Prenatal diagnosis of congenital megaurethra is based on visualization of an penis with a cystic urethra; this results in a dilated bladder and sometimes bilateral pyelectasis. The consequences for the upper renal tracts can be different:
Oligohydramnios is possible. In our case at 18 weeks GA, fetal keratinization had not yet occurred, so amniotic fluid was normal. Most cases of congenital megaurethra are detected between 16 and 24 weeks GA and present with distended bladder and megaurethra. Frequently the initial diagnosis is megacystitis such as in prune belly syndrome (Eagle-Barrett syndrome).
Approximately 70% of cases of congenital megaurethra present with structural and functional urinary defects. Congenital megaurethra may be associated with other systemic anomalies such as cardiac anomalies or intestinal malrotation, differing in type and severity. These malformations support the hypothesis that the defect in the penile urethra is the manifestation of a diffuse mesodermal abnormality. Congenital megaurethra can lead to urinary retention, incontinence, enuresis, megacystitis, and, exceptionally, spontaneous bladder rupture.
Sonographic examination includes a search for associations and malformations of congenital megaurethra:
VACTERL (VATER) association: In 2003, Ardiet et al described a case of complete VACTERL association. A distended bladder, dilated anterior urethra, and with thick, hyperechoic urethral walls were seen. Because VACTERL has a pathognomonic vertebral pathology such as hemivertebra or irregular vertebral angulation, in Ardiet’s case, vertebral angulation suggeted the final diagnosis. After delivery, the baby was found to have type III esophageal atresia;
Prune belly syndrome;
Any upper renal tract abnormality.
Congenital megaurethra has a very poor perinatal outcome. If urethral obstruction occurs, congenital megaurethra is lethal without patent urachus or rectovesical fistula. The prognosis depends upon the severity of accompanying malfomations, in particular, renal malfomations and the degree of renal dysfunction. Retrograde cysto-urethrogram confirms diagnosis.

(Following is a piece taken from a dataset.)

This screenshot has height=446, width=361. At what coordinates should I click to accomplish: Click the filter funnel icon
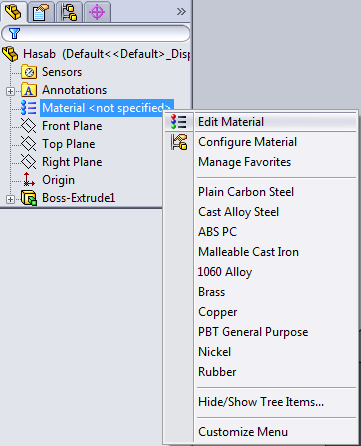point(14,33)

Congenital megaurethra can be diagnosed prenatally, the earlier the better, so that interruption of pregnancy, if desired, is possible before viability. If the pregnancy continues, children and adolescents often suffer penile swelling and dysuria. Patients may undergo reduction urethroplasty; the aim of surgical correction is to obtain a visually normal penis. Erectile function is rare; incontinence and sterility are common sequelae. The parents must therefore be educated about the developmental prognosis of their child.